May/June 1998 | Volume 49, Issue 3
Delia Femina MacNamee & Partners’ mid-eighties campaign featuring “Joe Isuzu,” the compulsive liar. It won the hearts of the public and ad people with its beautifully executed vignettes featuring an outrageous character, a man you loved to hate, doing a con job on the product. Amusing, entertaining, and useless. It did nothing for Isuzu’s sales or the Isuzu brand image and—understandably—enraged the dealers, already hypersensitive to the entrenched image of car salesmen as oily cheats. Public gratitude for being entertained wasn’t motivation enough to visit the showroom and check out the product, which was kept largely invisible while Toyota, Honda et al. slugged away, selling the metal. Isuzu thereby lost a lot of potential sales by default. This campaign was an egregious example of a common advertising failing: succumbing to a powerful creative idea even if it’s wrong.
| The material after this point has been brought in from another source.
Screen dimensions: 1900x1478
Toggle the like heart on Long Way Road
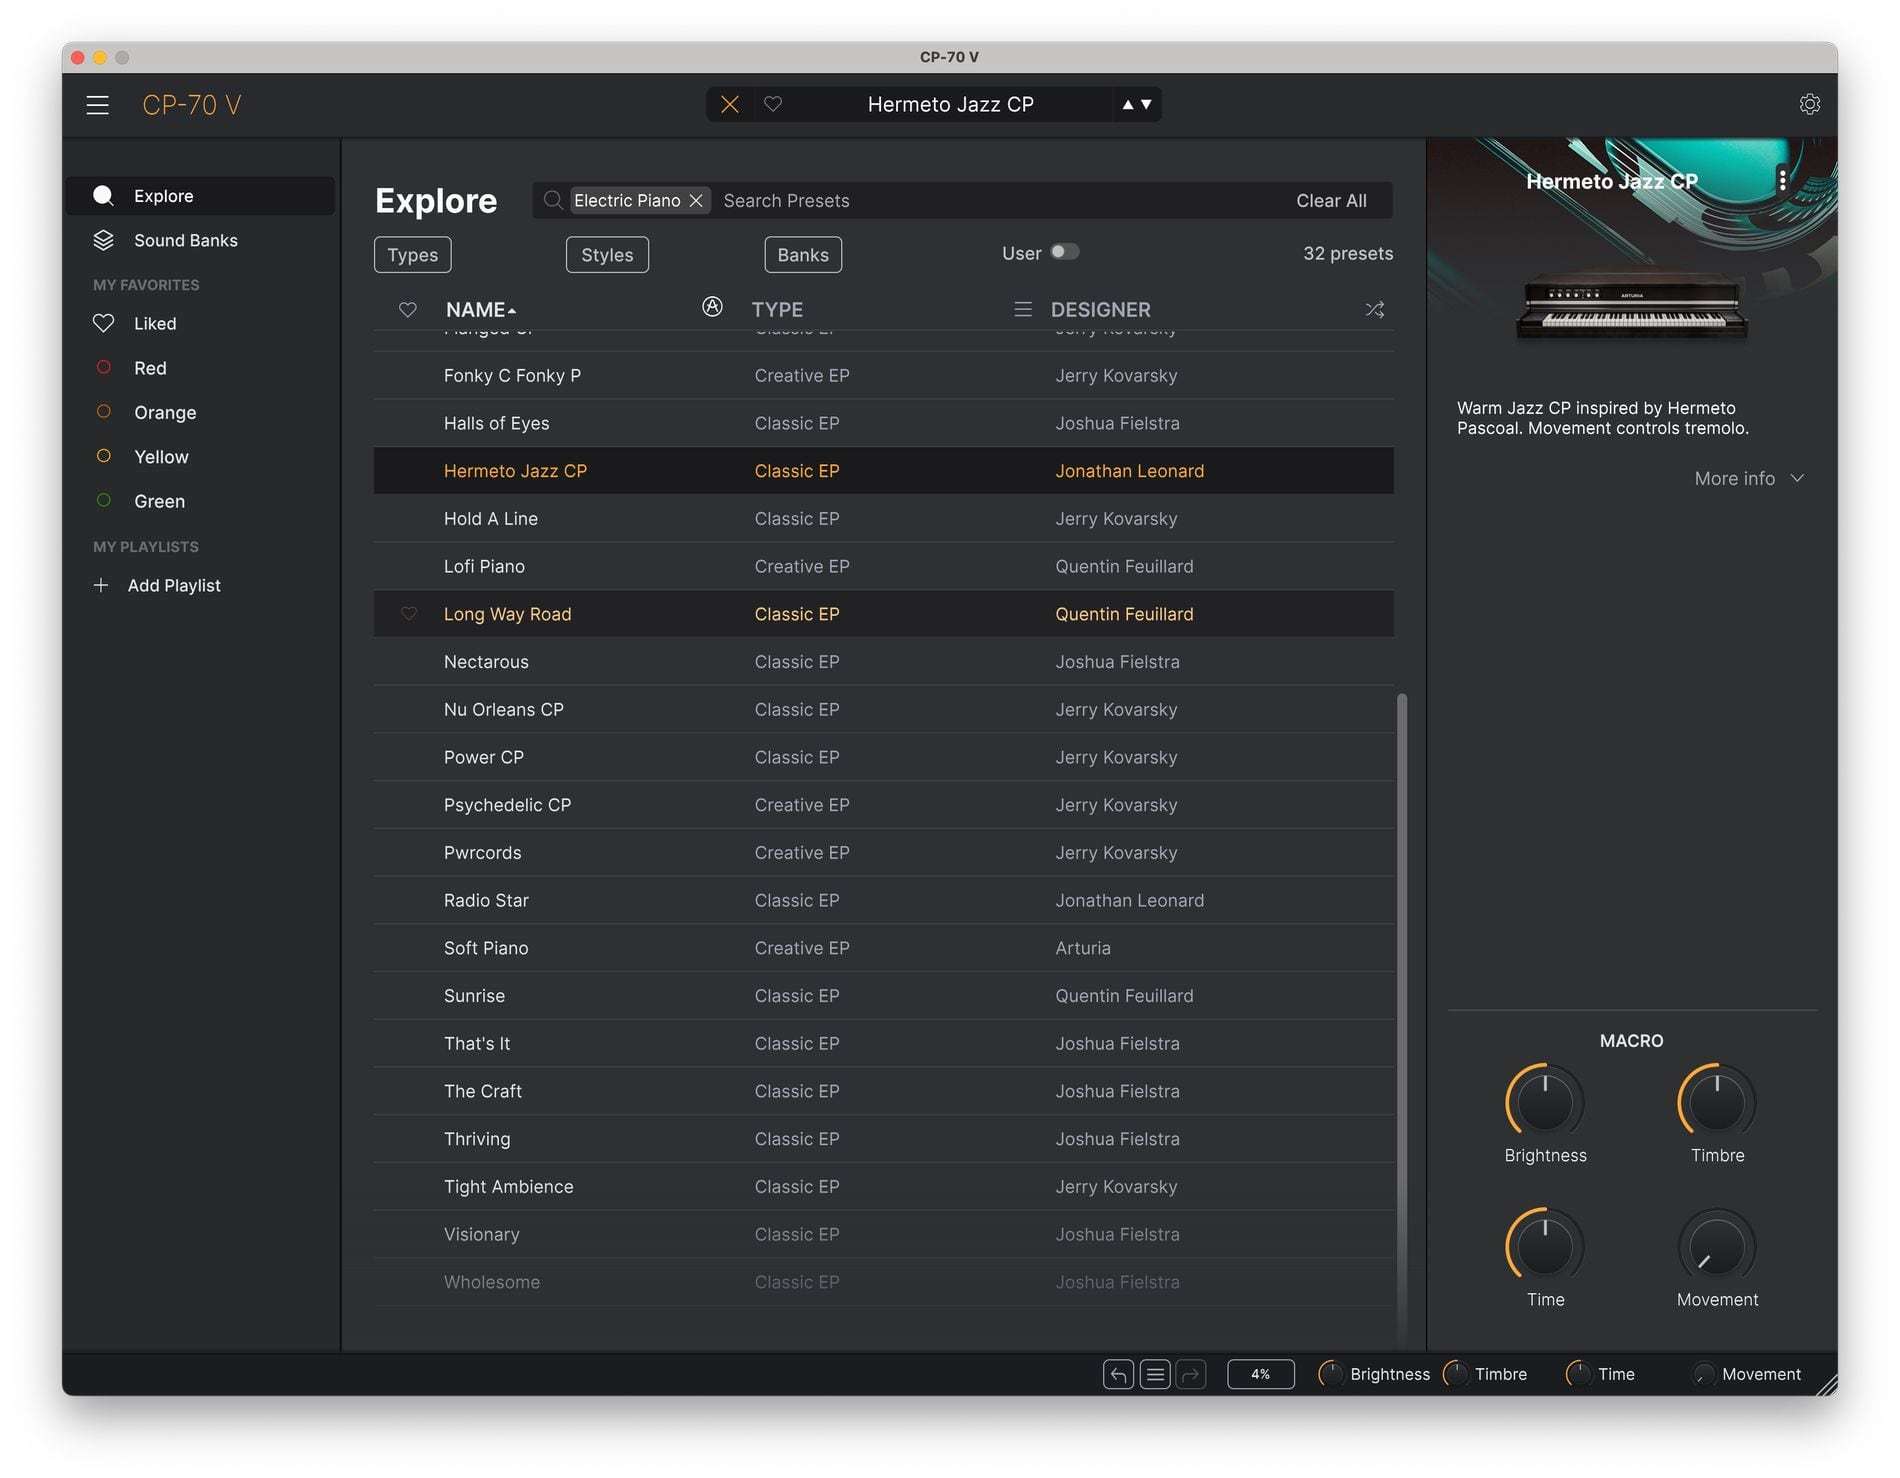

Doyle Dane Bernbach’s already immortal work on behalf of the Volkswagen Beetle. That car was ugly and unconventional, as we all know, and small—the total opposite of mainstream America’s tastes and values of the time. That it rocketed to sales success, then stayed there year after year, is amazing. All the more amazing when you consider that even by the lax standards of its era the Beetle was a very bad car, an obsolete 1933 design specifically meant (like its latter-day German counterpart, the Trabant) to give poor people rudimentary transportation, and driven by related cost considerations down to the lowest common denominator of automotive capability. The Beetle was woefully underpowered and bog-slow, to the point of posing a danger to traffic. Its narrow track, rear-engine weight bias, and crude “pendulum axle” rear suspension ensured dangerous handling instability. A strong wind could blow it off the road. It was a safety horror with virtually no frontal crash protection and a gas tank inches from the front-seat occupants’ knees. Interior space was claustrophobic. Its engine was air-cooled only because its intended buyers in thirties Germany didn’t have garages, so cold-weather starting was crucial; that Doyle Dane’s copy geniuses turned this into a plus ("No antifreeze to freeze in winter or boil over in summer") is a sign of the gullibility of the American customer. The VW Beetle was the worst product, in my memory, to ever become a sales smash.